É isso que explica, por exemplo, que as taxas de juro da dívida portuguesa estejam agora bem abaixo da Itália e da Espanha, apesar da dívida do país vizinho ser ainda menor. E é também por isso que entidades como a Comissão Europeia e o FMI prevêem que, nos próximos anos, a dívida pública portuguesa passe a ficar abaixo da espanhola e da belga, abandonando o top 4 europeu.

 

O problema destas percepções é que, como mostrou a crise anterior, podem mudar de um dia para o outro, bastando para isso uma análise mais negativa de uma agência de rating internacional.

 

Políticas diferentes à escala europeia

A grande diferença entre a situação actual, contudo, está na forma como se espera que a Europa venha a actuar perante uma nova crise.
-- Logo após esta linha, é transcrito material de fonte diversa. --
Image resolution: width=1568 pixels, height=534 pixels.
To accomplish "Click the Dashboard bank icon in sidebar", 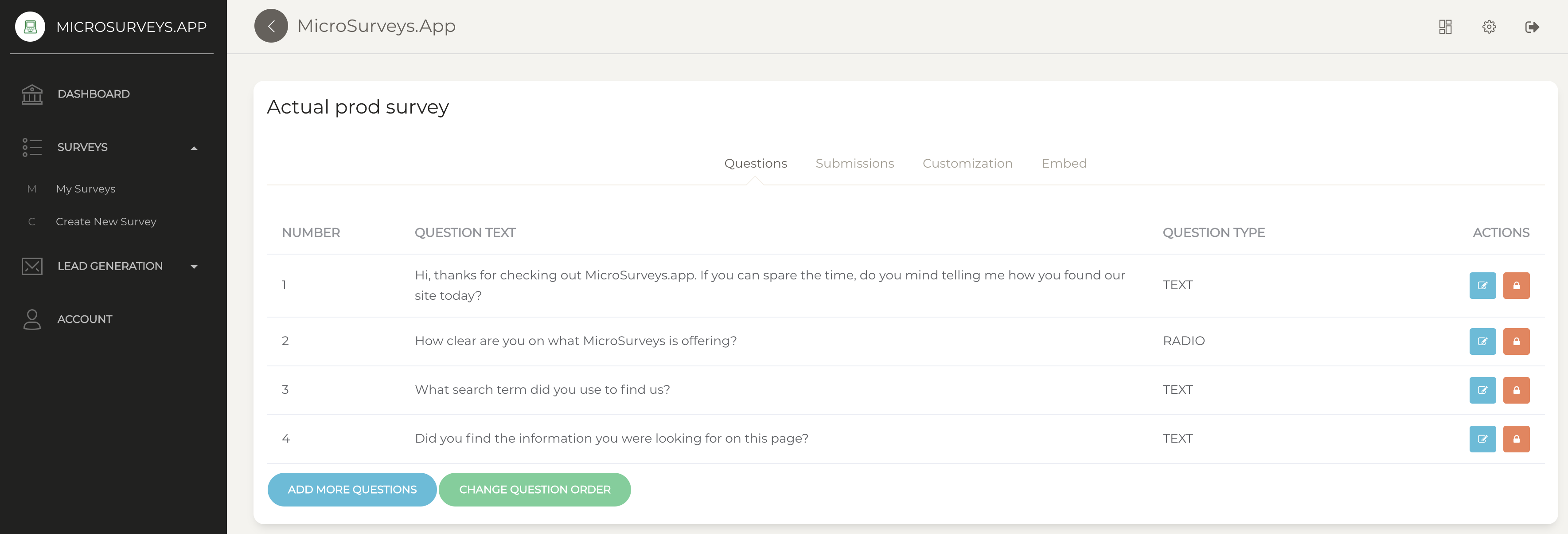I will 31,94.
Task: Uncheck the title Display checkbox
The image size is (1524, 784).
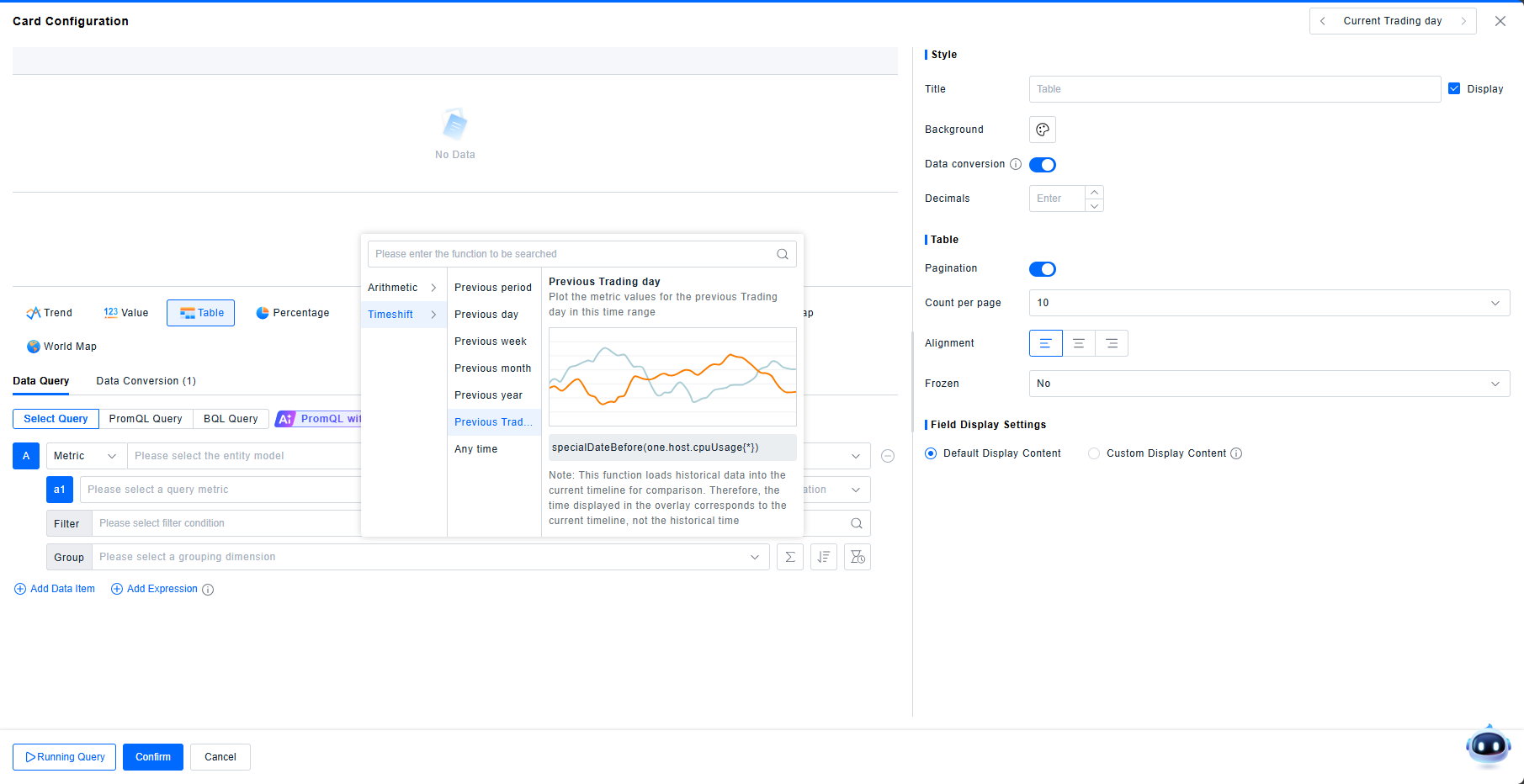Action: [1454, 88]
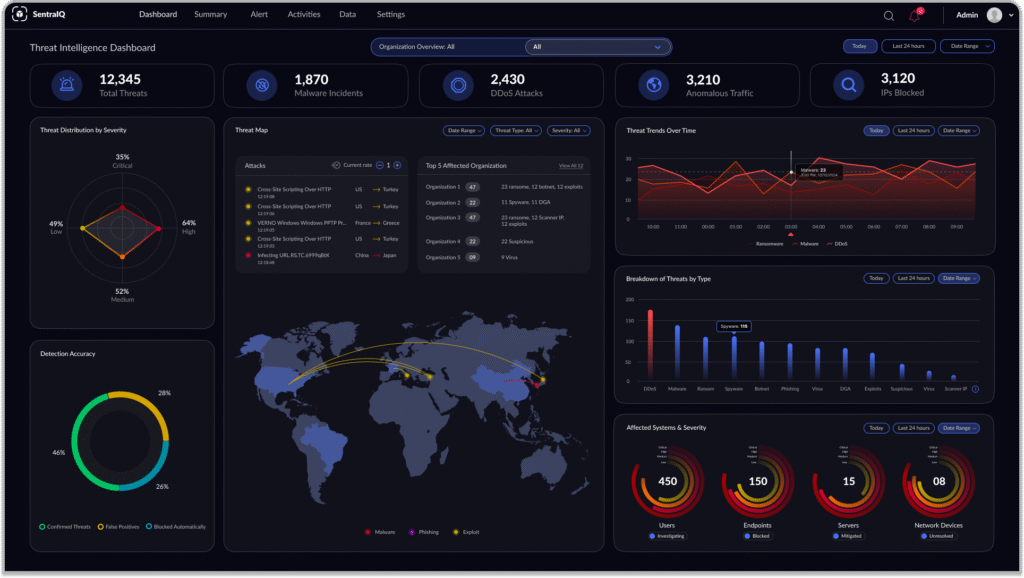Viewport: 1024px width, 578px height.
Task: Click info icon beside Scanner IP bar
Action: pyautogui.click(x=975, y=389)
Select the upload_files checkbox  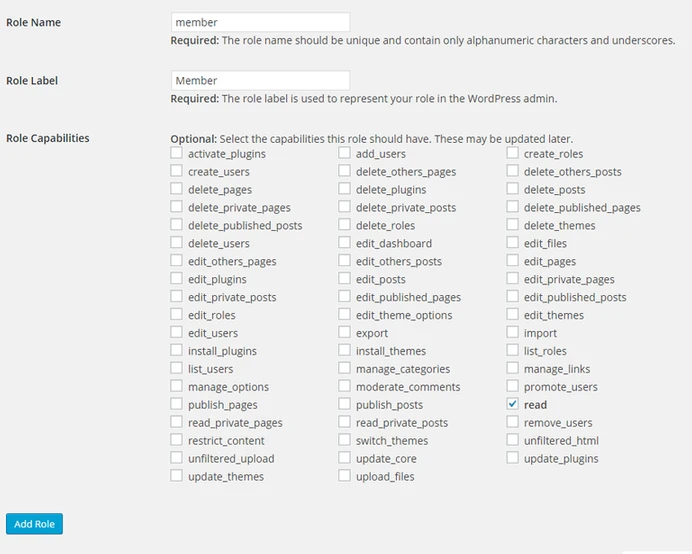344,477
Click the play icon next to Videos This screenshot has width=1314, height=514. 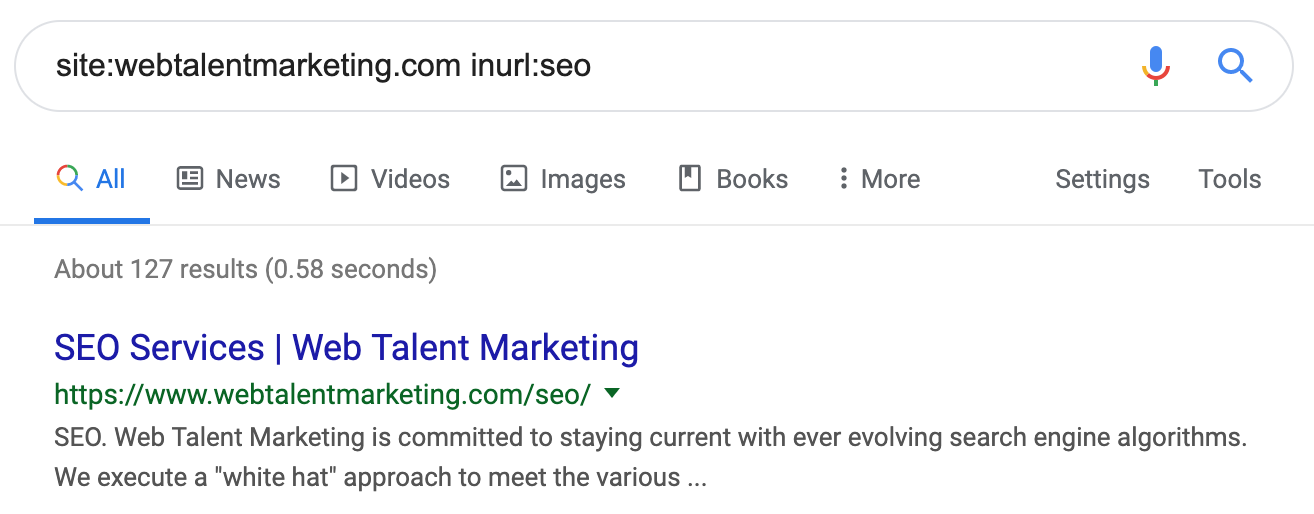point(344,179)
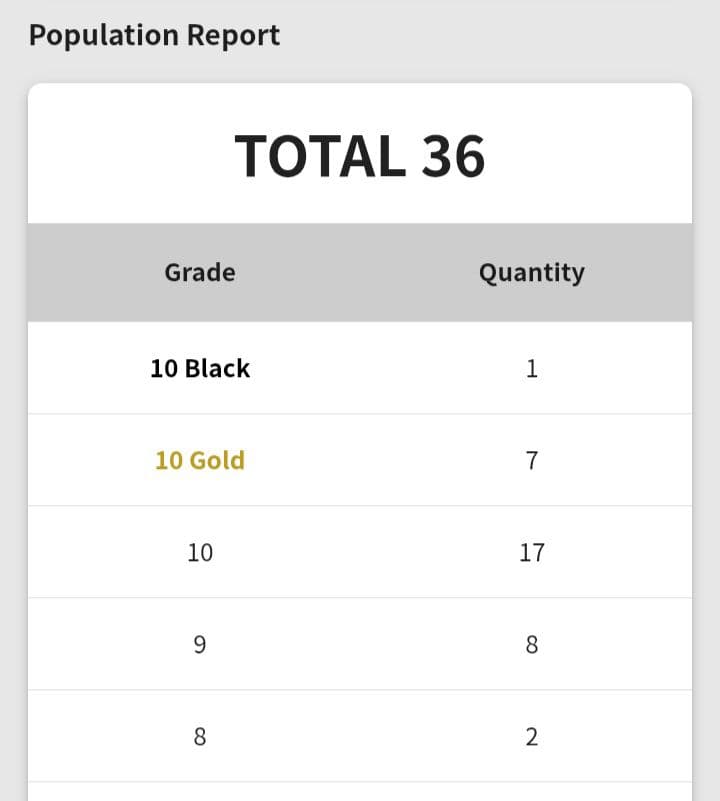
Task: Sort by the Quantity column header
Action: coord(531,272)
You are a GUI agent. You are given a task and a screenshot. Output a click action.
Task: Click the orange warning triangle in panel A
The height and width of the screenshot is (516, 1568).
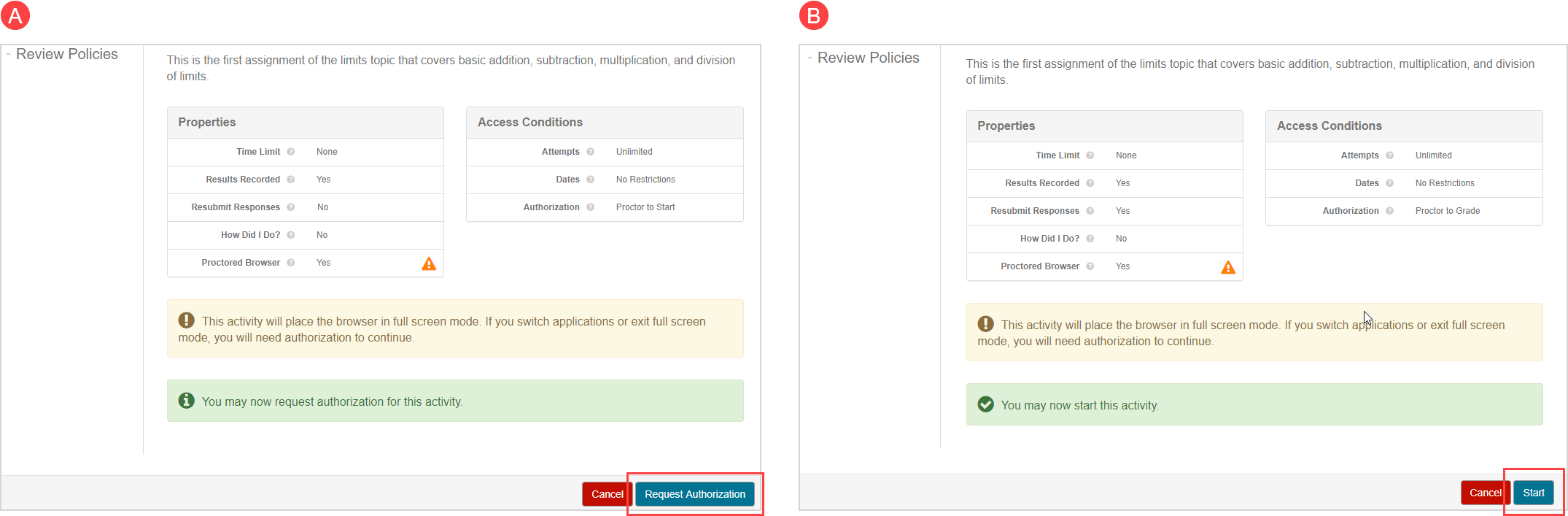[x=429, y=263]
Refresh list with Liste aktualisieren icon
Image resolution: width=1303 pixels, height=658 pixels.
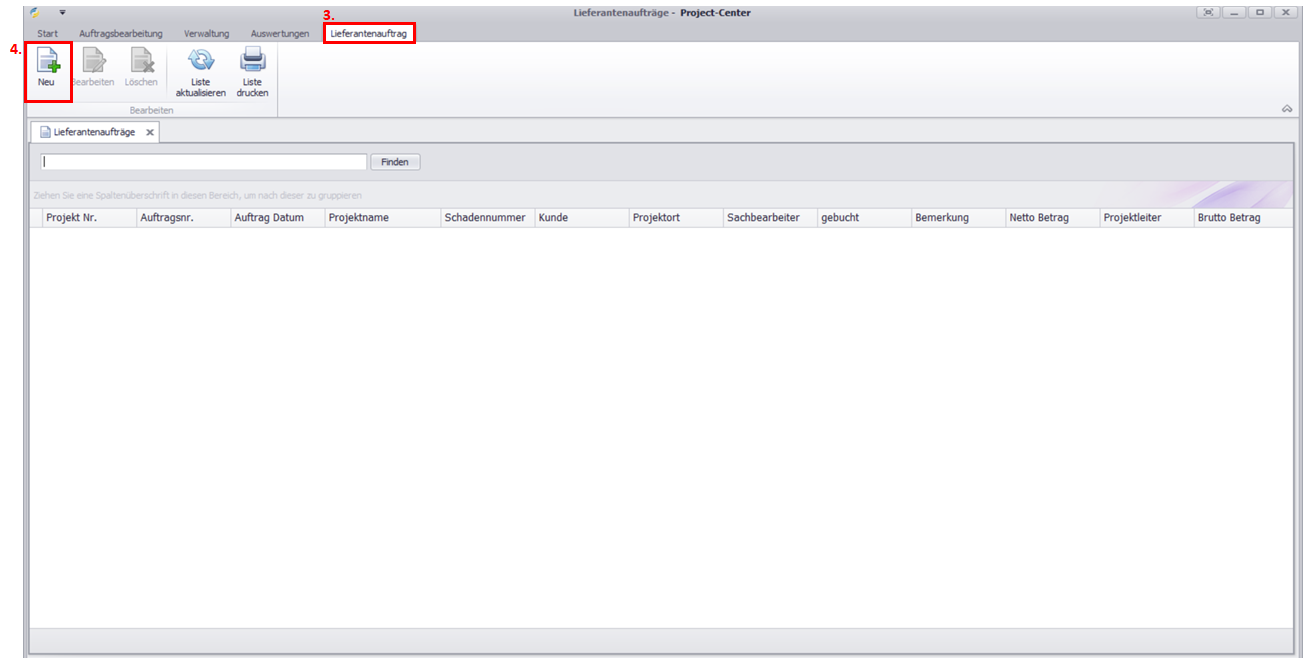[x=201, y=62]
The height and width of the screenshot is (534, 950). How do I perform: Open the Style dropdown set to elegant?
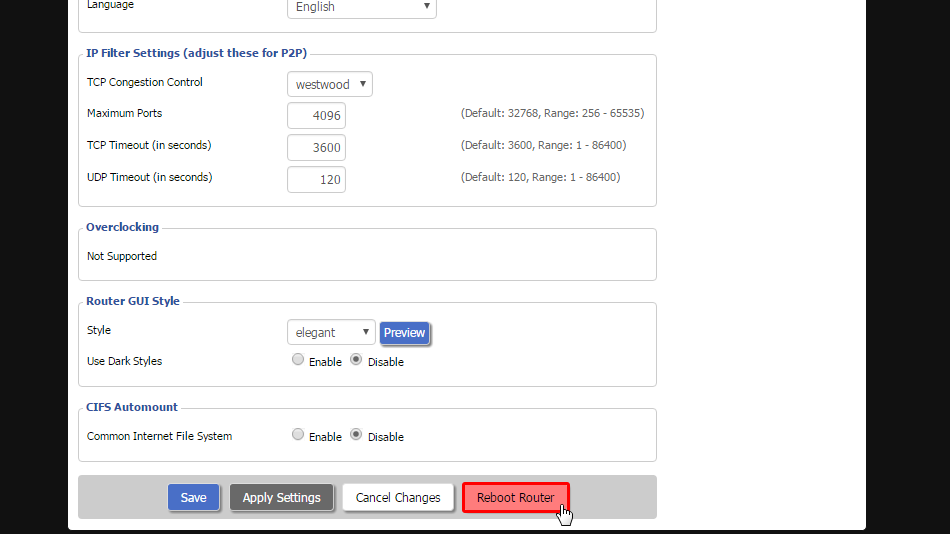331,332
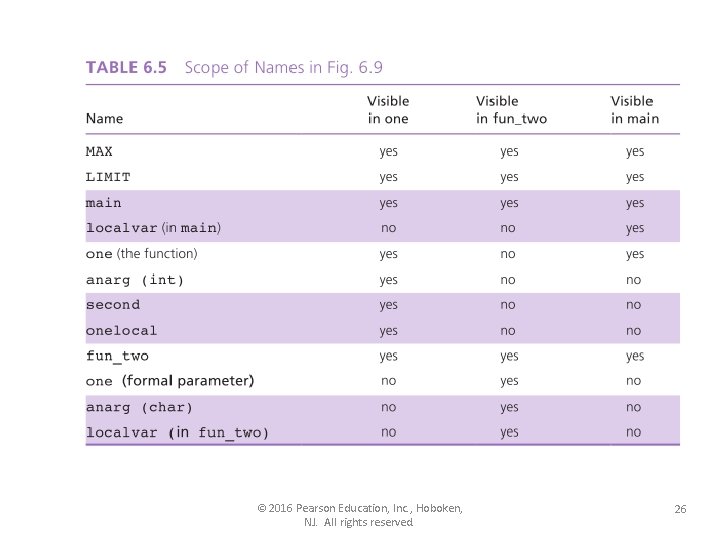Click the Visible in fun_two column header
This screenshot has width=720, height=540.
[512, 110]
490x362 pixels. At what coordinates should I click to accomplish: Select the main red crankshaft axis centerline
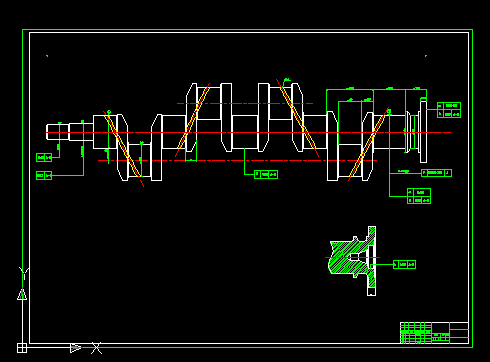(x=248, y=133)
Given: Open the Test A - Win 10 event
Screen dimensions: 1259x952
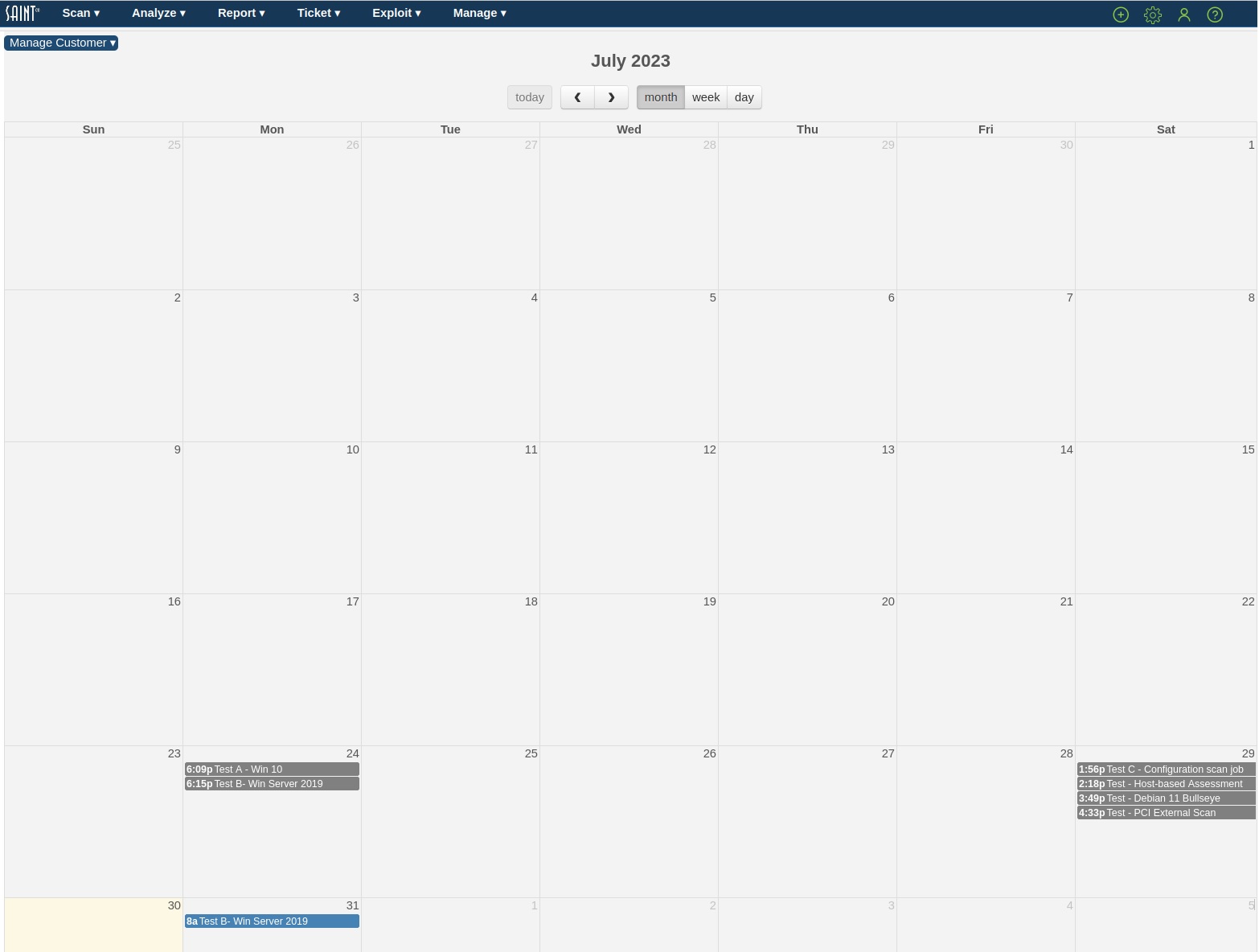Looking at the screenshot, I should (272, 769).
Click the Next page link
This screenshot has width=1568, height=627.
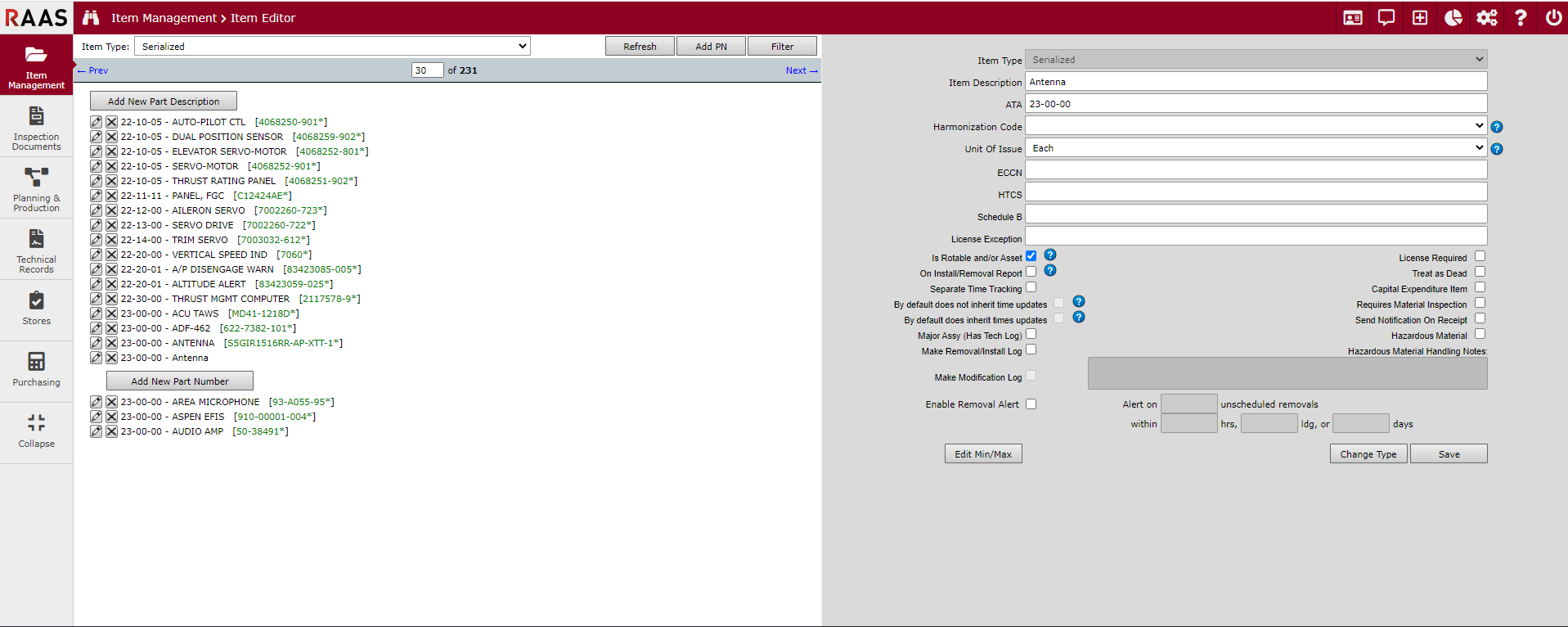click(801, 70)
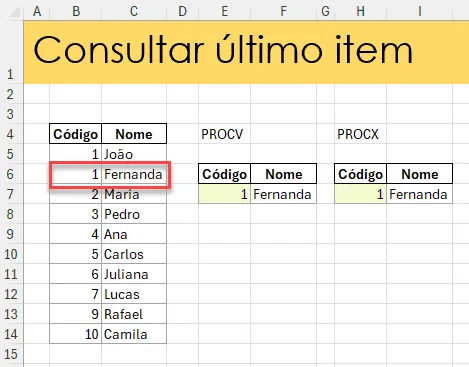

Em 2010, os líderes europeus descobriram em choque que o facto de terem uma moeda única não protegia os Estados-membros mais frágeis de serem atacados pelos mercados.

 

Apesar das enormes hesitações na forma de responder a essa fragilidade, que ainda está longe de estar resolvida, a verdade é que foram sendo criados, cimeira após cimeira e sob a pressão de uma ruptura da zona euro, instrumentos que agora, não só podem ser usados num cenário de crise, como, se espera, cheguem logo à partida para dissuadir os mercados de apostar tudo no ataque a um determinado país.

 

A forma como a Europa inovou, já durante a pandemia, com o plano de recuperação e resiliência financiado por uma emissão conjunta de dívida, foi o mais recente sinal de uma predisposição para agir de forma diferente à anterior crise.

 

Para além disso, também o Banco Central Europeu parece definitivamente ter aprendido as suas lições, assumindo cada vez mais o papel de credor de último recurso. Na anterior crise, foi preciso esperar pelo discurso de Mario Draghi em 2012, garantido fazer “tudo o que for preciso” para salvar o euro, para que os problemas se começassem a resolver.

 

Agora, mesmo numa altura em que está a subir as taxas para travar a inflação, bastaram os primeiros sinais de pressão nos mercados da dívida para o BCE se disponibilizar para dar um apoio extra aos países que sentirem mais dificuldades.

 

De qualquer modo, uma coisa é evidente na história da economia mundial. Os países estão sempre bem preparados para enfrentar crises como as anteriores, mas acabam por ser surpreendidos por crises com características novas.